“A blue tartan scarf and a light grey coat.”
That’s how my first match was to locate me at the restaurant, although “skittish blonde with a forced smile” would’ve probably done the trick too.
I had done this before why was I so nervous?
I think I talked more than he did. I certainly drank more than he did. I cursed more too. Wow. I’ve been out of practice and out of church for too long, I guess.
After bourbon #2 slid down my gullet I started to relax and really enjoy meeting a quality person. I gotta hand it to this matchmaking service. They do know how to pick ‘em. No, he didn’t look like before-the-drugs-Colin Farrell, but he was intelligent and ambitious and one of the most interesting people I’d ever met. Which meant I went into journalism mode, or as others call it: Rikki Interrogation Mode.

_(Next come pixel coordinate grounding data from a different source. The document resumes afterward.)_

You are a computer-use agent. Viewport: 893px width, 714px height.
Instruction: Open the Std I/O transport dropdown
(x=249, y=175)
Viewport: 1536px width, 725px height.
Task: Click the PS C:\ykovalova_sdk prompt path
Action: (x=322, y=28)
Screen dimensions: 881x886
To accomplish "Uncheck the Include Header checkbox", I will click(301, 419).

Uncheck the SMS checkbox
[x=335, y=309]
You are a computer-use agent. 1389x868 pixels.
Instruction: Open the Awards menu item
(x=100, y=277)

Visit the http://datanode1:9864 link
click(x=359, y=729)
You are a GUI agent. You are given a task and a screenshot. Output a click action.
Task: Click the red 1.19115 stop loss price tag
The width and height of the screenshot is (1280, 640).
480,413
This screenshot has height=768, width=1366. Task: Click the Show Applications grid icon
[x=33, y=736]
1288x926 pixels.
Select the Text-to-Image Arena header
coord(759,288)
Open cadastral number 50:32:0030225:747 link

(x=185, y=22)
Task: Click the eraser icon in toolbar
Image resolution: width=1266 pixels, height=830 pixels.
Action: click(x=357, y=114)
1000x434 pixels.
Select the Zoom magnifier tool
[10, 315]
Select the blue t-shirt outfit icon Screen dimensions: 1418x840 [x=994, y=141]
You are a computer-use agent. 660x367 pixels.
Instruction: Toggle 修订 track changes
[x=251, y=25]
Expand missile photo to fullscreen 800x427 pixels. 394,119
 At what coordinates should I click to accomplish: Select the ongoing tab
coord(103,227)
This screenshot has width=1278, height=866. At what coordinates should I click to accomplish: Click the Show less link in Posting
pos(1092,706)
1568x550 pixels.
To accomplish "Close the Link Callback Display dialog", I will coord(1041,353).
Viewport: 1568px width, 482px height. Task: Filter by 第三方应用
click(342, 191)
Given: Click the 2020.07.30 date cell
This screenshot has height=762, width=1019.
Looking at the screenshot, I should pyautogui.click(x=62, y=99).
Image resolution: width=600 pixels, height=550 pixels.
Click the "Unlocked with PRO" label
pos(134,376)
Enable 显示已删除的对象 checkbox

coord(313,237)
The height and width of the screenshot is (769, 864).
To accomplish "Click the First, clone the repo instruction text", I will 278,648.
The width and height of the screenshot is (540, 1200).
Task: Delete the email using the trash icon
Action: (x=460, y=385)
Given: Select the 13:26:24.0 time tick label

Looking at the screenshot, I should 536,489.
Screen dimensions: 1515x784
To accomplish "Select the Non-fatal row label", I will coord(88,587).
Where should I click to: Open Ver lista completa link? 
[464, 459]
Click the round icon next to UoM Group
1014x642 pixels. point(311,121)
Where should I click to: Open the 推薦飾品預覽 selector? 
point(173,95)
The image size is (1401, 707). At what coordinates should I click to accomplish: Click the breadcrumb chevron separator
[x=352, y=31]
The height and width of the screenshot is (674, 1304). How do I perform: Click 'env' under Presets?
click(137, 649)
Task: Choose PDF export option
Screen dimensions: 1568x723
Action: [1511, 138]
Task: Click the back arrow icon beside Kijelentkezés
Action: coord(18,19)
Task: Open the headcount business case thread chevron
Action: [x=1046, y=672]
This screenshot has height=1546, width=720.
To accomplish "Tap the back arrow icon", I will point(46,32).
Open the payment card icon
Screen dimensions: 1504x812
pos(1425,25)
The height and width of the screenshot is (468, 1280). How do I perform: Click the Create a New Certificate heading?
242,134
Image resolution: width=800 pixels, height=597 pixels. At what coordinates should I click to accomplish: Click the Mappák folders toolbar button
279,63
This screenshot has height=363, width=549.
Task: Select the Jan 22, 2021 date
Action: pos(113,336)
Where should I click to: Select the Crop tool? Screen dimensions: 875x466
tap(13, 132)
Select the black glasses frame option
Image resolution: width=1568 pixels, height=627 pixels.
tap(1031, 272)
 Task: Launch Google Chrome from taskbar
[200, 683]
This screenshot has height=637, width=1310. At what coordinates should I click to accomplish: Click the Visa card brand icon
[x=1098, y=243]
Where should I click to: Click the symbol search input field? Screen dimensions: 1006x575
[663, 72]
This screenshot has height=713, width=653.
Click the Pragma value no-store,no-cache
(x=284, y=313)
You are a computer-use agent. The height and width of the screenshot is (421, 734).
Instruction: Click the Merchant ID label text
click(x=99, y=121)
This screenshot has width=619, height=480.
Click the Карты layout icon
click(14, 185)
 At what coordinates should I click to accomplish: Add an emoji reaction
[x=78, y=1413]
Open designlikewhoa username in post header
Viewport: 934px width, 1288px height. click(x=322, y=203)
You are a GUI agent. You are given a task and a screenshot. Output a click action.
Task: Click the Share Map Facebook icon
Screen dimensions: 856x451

Because I asked so many questions of him, by the end of the night I realized he hadn’t learned much about me. A part of me was okay with that. My heart is afraid to let someone know me again. Another part of me was a little annoyed he hadn’t returned the question fire because I can’t remember the last time I felt like someone found me fascinating and worth unraveling the layers.
My matchmaker assured me it wasn’t personal. Men tend to blabber on about themselves when prompted. He must’ve liked something about me though. He rated me five out of five stars and apparently he’d never rated anyone that highly before. It’s a silly thing but I did feel affirmed that someone besides my family and friends thinks I’m a five star review.
We went on two dates but it did not end in happily ever after. And that’s okay. I thank him for the incredible conversation, the opportunity to learn more about myself, and the reminder that I, too, deserve a five star match. And not just because my dad says I do.
But what is a five star match anyway? Will you know when you see it? Or will you poke holes in a potentially good romance because broken modern dating habits make everyone a quenchless critic?
I’m working on breaking those bad habits. In fact, I’m doing such a good job of it that I’ve got a third date with my second match. We’re going to the shooting range and for a Scotch-blend whiskey after. Apparently he’s not afraid of a pistol-packing woman who likes a stiff drink. Or a blogging woman for that matter.
My Misadventure series secret has been exposed and he gives it two thumbs up.